WHAT IS GREEN POWER?
Green Power, or Green Energy is electricity that is environmentally preferable by virtue of the energy resource used to produce it.
"Environmentally preferable" can mean different things to different people, but there are some basic concepts which have gained currency for defining Green Power, as well as common pitfalls confronted when trying to navigate through terms and technologies.
Green Power vs. Green Marketing
Most consumers will first hear about "green" technologies through marketing pitches from power companies. Therefore, it's important to first distinguish between Green Power and Green Marketing.
Green Marketing is an attempt to characterize a product as being environmentally friendly. In some cases, a company may sell itself as environmentally friendly but the product being sold may not be - such as when a telemarketer donates a portion of its revenues to progressive causes, even though it makes no claim or effort to assure that the product being sold is environmentally friendly.

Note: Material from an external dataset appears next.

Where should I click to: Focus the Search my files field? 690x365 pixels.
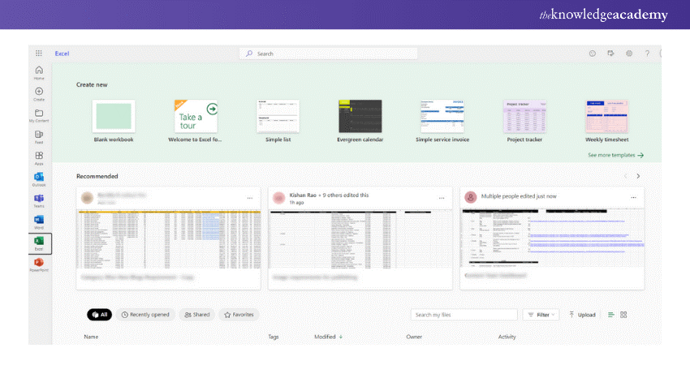(x=464, y=315)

In the marketing of electricity, terms such as "green" and "clean" might be used liberally - but they should not always be taken literally. There is not yet a clear-cut and universally accepted definition of Green Power. Marketers must still comply with basic federal and state regulations for truth in advertising as monitored by the Federal Trade Commission and state ordinances, but enforcement actions from these agencies cannot always capture false or deceptive claims.
Green Power standards are emerging from collaborative processes in many states involving stakeholders from the environmental and public health communities, power marketers and state regulators. In California and other states where deregulation is well advanced, the Green-e Renewable Electricity Branding Program is providing detailed information and a label of certification for electricity products that demonstrate they meet agreed-upon environmental standards. Consumers will also need to scrutinize disclosure statements on marketing materials that make environmental claims for the impacts and benefits of a product.
While all sources of electricity cause at least some environmental disruption, the key difference between electricity sources is the relative harm caused by each one. For example, converting certain fuels into energy causes widespread environmental damage and can pose real risks to human health - such as when electricity is produced by nuclear power plants or through the burning of coal or oil. It would be deceitful to describe these methods as "green."
Most energy experts and environmental advocates consider converting renewable sources such as wind, solar, geothermal, and biomass as the most clearly deserving of the green label. These power sources cause relatively few environmental impacts and pose a low risk to human health.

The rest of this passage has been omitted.